— Extract provided —
— Start —

It is a pleasure to serve under your chairmanship, Mr Vickers, and if I may I will start by wishing everyone a happy new year. I thank members of the Committee for the engagement with the Bill they have shown, and I also thank all the environmental groups, everyone who submitted evidence, and Members in the other place for the work they did on the Bill.
I am pleased to be back debating this vital piece of legislation. As I set out on Second Reading, the Bill will drive meaningful improvements in the performance and culture of the water industry as part of wider efforts to ensure that water companies deliver for both customers and the environment and, as has been mentioned in the debate so far, act on the real anger and mistrust we feel towards our water sector at the moment.
However, the Bill is one part of the Government’s ambitious and long-term approach to fundamentally transforming the water sector. As Members will be aware, in October 2024 the Government announced an independent commission, which will be the largest review of the water sector since privatisation. The commission has a broad scope and will consult experts in areas such as the environment, public health, engineering and economics, as well as customers and investors. It will look closely at financial resilience as one of its key areas—I know we all care about that.
I reassure members of the Committee on the timeline; the commission will report to the Government by quarter 2 of 2025. The UK Government and the Welsh Government will then respond and consult on proposals that they intend to take forward, and we expect those to form the basis of future legislation.
We expect the commission to report to the Government in June. I reassure the hon. Member that when I respond at the end of every session, I will go through each and every amendment in turn.
I turn to Government amendments 1 and 2 to clause 1. The Government have carefully considered all non-Government amendments made in the other place and how they fit within the wider plans for reform of the water sector, including the amendments tabled by Lord Roborough and Lord Cromwell. I thank them, and indeed the other place, for their careful consideration of the Bill, particularly for the constructive way in which they worked with the Government during the Bill’s passage through the Lords. That collaborative approach enabled the Bill to be strengthened, for example, through the introduction of new requirements relating to the implementation of measures in pollution incident reduction plans. However, the Government have determined that the amendments from Lord Roborough and Lord Cromwell are not necessary and should be removed from the Bill.

— End —

— Record set —
— Start —

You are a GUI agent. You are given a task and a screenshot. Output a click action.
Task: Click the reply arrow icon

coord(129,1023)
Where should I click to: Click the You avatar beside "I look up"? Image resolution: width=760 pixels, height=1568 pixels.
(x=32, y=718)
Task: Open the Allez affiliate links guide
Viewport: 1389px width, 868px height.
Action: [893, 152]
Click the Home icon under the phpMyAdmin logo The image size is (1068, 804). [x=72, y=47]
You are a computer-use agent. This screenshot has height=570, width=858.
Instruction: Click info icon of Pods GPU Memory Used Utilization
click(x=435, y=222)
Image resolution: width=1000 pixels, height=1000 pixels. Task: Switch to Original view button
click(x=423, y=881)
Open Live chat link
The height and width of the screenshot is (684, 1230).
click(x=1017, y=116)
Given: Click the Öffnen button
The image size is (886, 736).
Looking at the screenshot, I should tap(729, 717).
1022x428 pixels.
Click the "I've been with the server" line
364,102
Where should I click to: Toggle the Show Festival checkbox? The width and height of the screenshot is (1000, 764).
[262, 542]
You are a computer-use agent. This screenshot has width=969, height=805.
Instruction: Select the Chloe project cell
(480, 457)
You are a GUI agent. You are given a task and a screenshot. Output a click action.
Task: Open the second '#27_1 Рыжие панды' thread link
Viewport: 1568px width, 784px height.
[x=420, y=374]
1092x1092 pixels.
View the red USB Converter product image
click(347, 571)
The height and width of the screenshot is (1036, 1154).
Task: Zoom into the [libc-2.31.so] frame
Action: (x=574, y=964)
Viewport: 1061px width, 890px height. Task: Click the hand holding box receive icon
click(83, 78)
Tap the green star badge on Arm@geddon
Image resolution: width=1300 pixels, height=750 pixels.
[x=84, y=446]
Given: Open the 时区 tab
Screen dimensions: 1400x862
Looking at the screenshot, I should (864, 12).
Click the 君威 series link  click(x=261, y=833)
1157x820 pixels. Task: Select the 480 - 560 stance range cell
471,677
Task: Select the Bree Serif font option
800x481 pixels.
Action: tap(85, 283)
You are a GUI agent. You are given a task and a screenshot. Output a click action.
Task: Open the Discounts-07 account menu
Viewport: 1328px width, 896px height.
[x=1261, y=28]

— End —

— Written instruction 1 —
Extract the passage of the water industry speech from "I reassure members" to "amendment in turn.".
— Written instruction 2 —
List the areas in which, according to the water industry speech, the independent commission will consult experts.
— Written instruction 3 —
Carry on the water industry speech from its last sentence.
The items have nothing to do with the water industry speech.

— Answer 1 —
I reassure members of the Committee on the timeline; the commission will report to the Government by quarter 2 of 2025. The UK Government and the Welsh Government will then respond and consult on proposals that they intend to take forward, and we expect those to form the basis of future legislation.
We expect the commission to report to the Government in June. I reassure the hon. Member that when I respond at the end of every session, I will go through each and every amendment in turn.

— Answer 2 —
the environment
public health
engineering
economics

— Answer 3 —
Government amendment 1 concerns financial reporting. During the Bill’s passage through the other place, it was amended in such a way that required rules made by Ofwat under clause 1 to include reporting requirements on company finances. The Government strongly agree with the need to ensure water company finances are closely monitored, especially given the current financial issues experienced by some companies. However, having considered the Lords amendment in detail and having had further discussions with Lord Cromwell about the intent behind his amendment, we feel that it is duplicative of existing processes as well as conditions in water company licences.
Ofwat already has processes in place to monitor where a company may be heading towards financial difficulties. It is already a condition of water company licences that companies are required in their annual report to publish by a set date financial performance metrics, including interest on their borrowing, financial flows and analysis of their debt. Based on those reports, Ofwat sets out its observations on financial resilience across the sector in its “Monitoring financial resilience” report. Ofwat is also alive to the potential for financial engineering to occur outside of regulated companies and is thoroughly monitoring the financial position of all water companies. The Lords amendment would therefore duplicate existing requirements, with the potential to create confusion in what is already a complex regulatory landscape. This is important: we also retain concern about the potential for the Lords amendment to pre-empt forthcoming reforms following the independent commission led by Sir Jon Cunliffe. On that basis, the Government have tabled Government amendment 1 to remove Lord Cromwell’s amendment from the Bill.
My hon. Friend is absolutely right. Information will be coming out shortly about how each and every Member across the House can contribute to that review.
Government amendment 2 seeks to remove the amendment that requires rules made by Ofwat under clause 1 to be brought into force by statutory instrument within six months of the Act’s coming into force. Alongside my amendment, I will also address amendment 21—I thank the hon. Member for Westmorland and Lonsdale for tabling it—which is largely in line with the intention behind mine.
Although the Government understand the need to ensure the rules relating to remuneration and governance are subject to efficient scrutiny, this additional process risks compromising Ofwat’s independence, which must be protected. The necessary secondary legislation would be prepared by the Government, and therefore would represent significant Government interference in the independent regulatory process. That kind of interference has the potential to have adverse effects on investor confidence. The consultation requirement in clause 1 already provides the Secretary of State and other interested parties with the opportunity to raise major concerns with the regulator on the content of the rules. We are confident that Ofwat will continue to work constructively with the Government and other stakeholders to determine a robust and appropriate set of rules.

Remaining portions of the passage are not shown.